_Problem details_
Reproduce the material below word for word, leaving out the pictures.

***** Records for the task

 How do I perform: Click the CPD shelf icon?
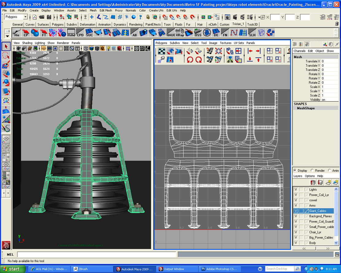(80, 32)
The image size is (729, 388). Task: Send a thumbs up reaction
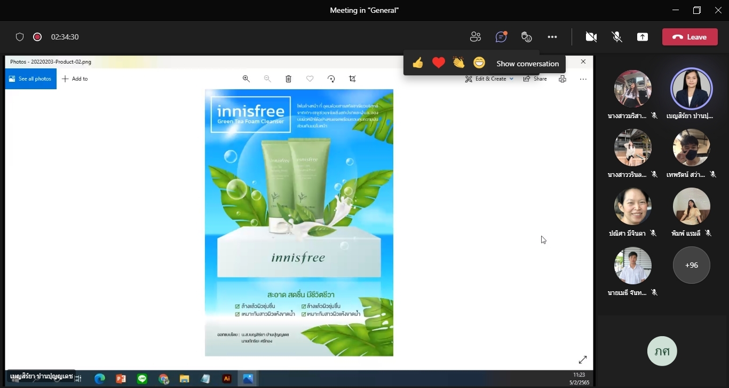418,63
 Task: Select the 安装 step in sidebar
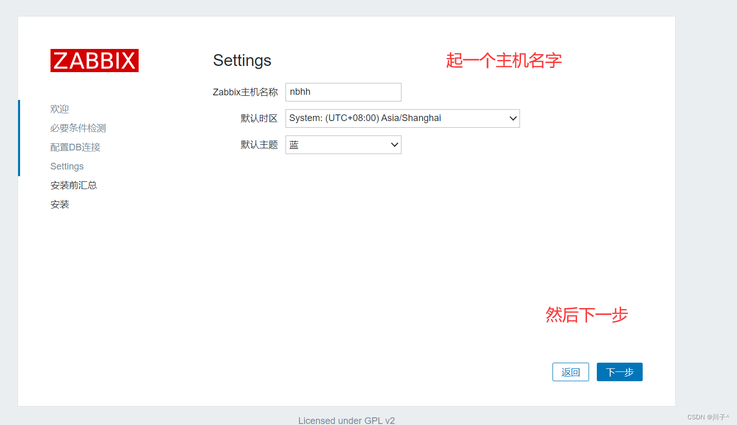(60, 204)
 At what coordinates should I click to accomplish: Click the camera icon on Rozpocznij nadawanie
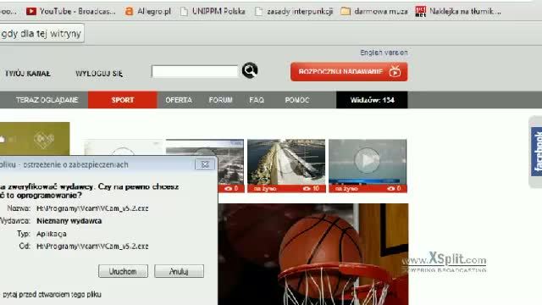395,71
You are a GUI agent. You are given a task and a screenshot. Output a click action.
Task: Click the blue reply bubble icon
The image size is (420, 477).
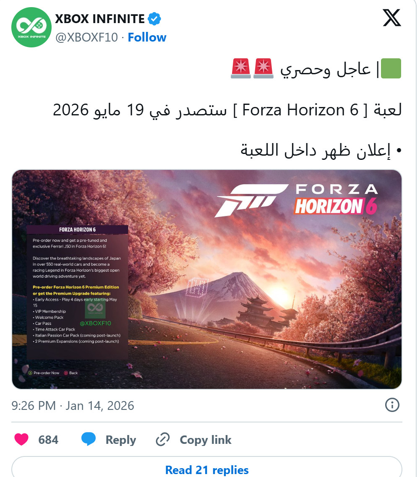click(x=89, y=439)
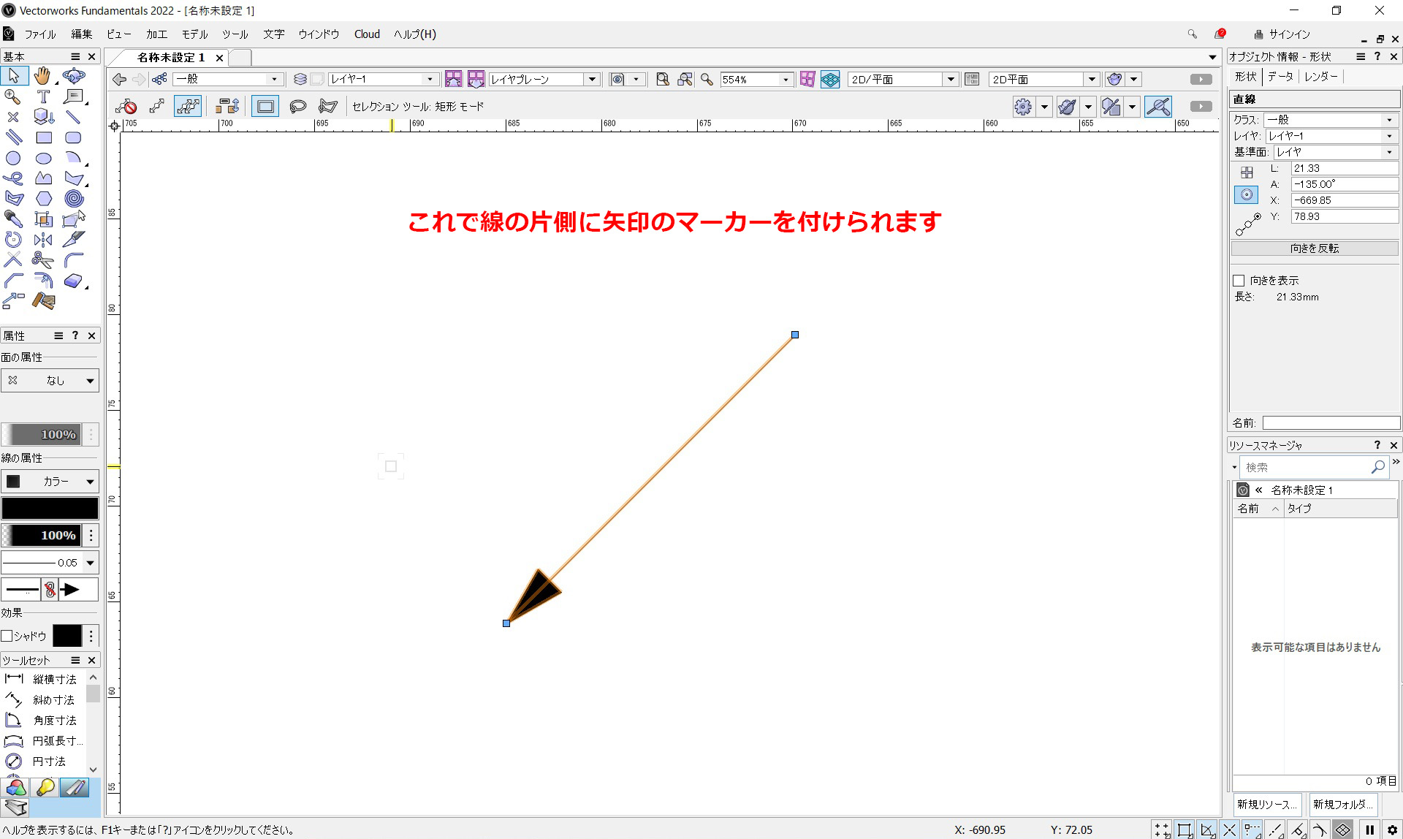Click the black line color swatch
The width and height of the screenshot is (1403, 839).
click(x=50, y=508)
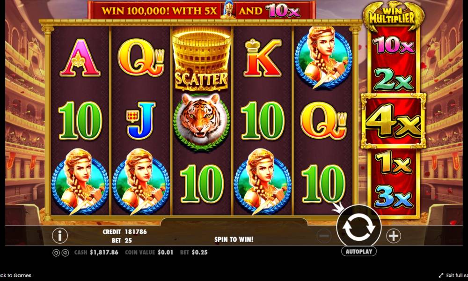
Task: Open the game info with the i icon
Action: click(x=60, y=236)
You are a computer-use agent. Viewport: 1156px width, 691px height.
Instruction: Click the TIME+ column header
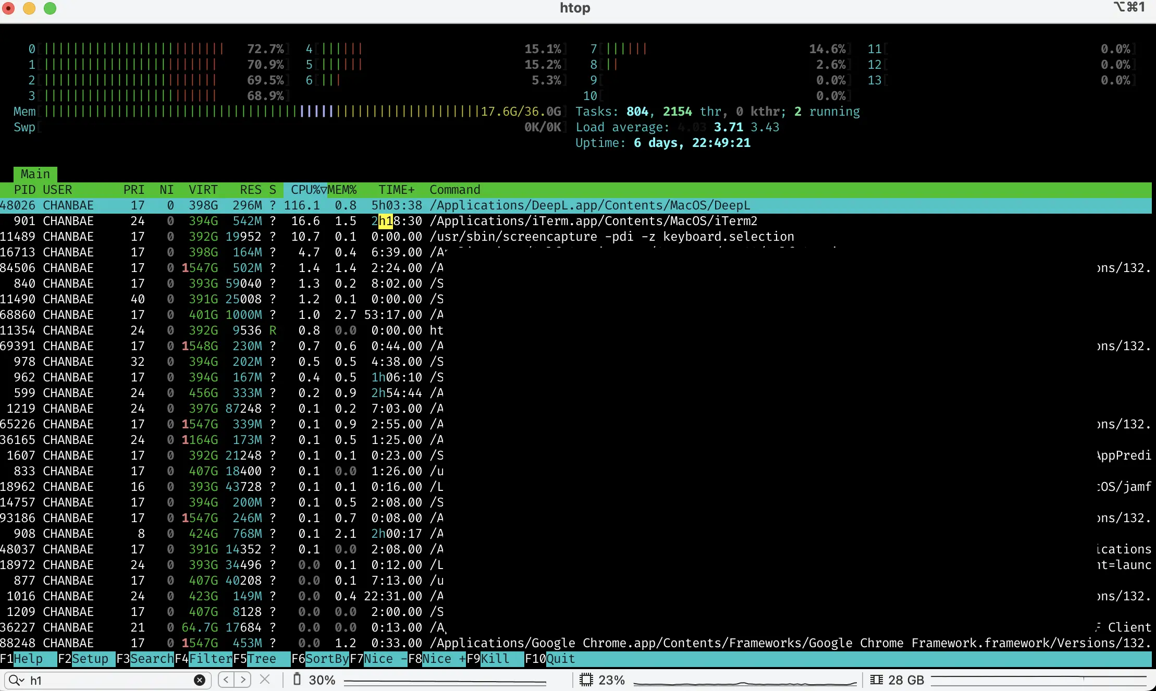pos(396,190)
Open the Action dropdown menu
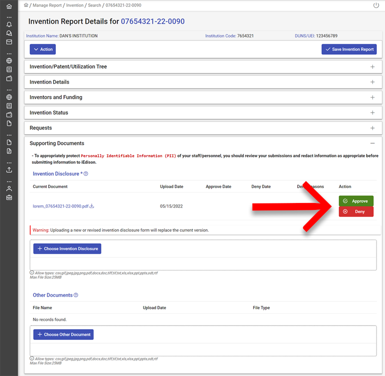Viewport: 385px width, 376px height. [43, 49]
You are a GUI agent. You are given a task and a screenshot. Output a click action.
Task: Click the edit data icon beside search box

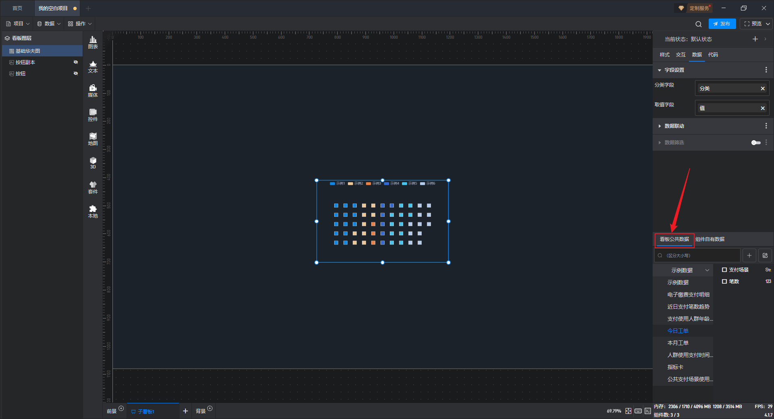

**********

_Response to this task_
 How do I perform: Click the CPD shelf icon?
(80, 32)
The image size is (729, 388). Task: Send a thumbs up reaction
418,63
 Task: Select the 安装 step in sidebar
(60, 204)
 At what coordinates should I click to accomplish: Click the camera icon on Rozpocznij nadawanie
395,71
You are a GUI agent. You are given a task and a screenshot. Output a click action.
Task: Click the blue reply bubble icon
The image size is (420, 477).
click(x=89, y=439)
Click the black line color swatch
The width and height of the screenshot is (1403, 839).
click(x=50, y=508)
Task: Open the game info with the i icon
Action: click(x=60, y=236)
You are a computer-use agent. Viewport: 1156px width, 691px height.
Instruction: Click the TIME+ column header
pos(396,190)
Open the Action dropdown menu
Viewport: 385px width, 376px height. [43, 49]
You are a GUI agent. You are given a task and a screenshot. Output a click action.
Task: Click the edit data icon beside search box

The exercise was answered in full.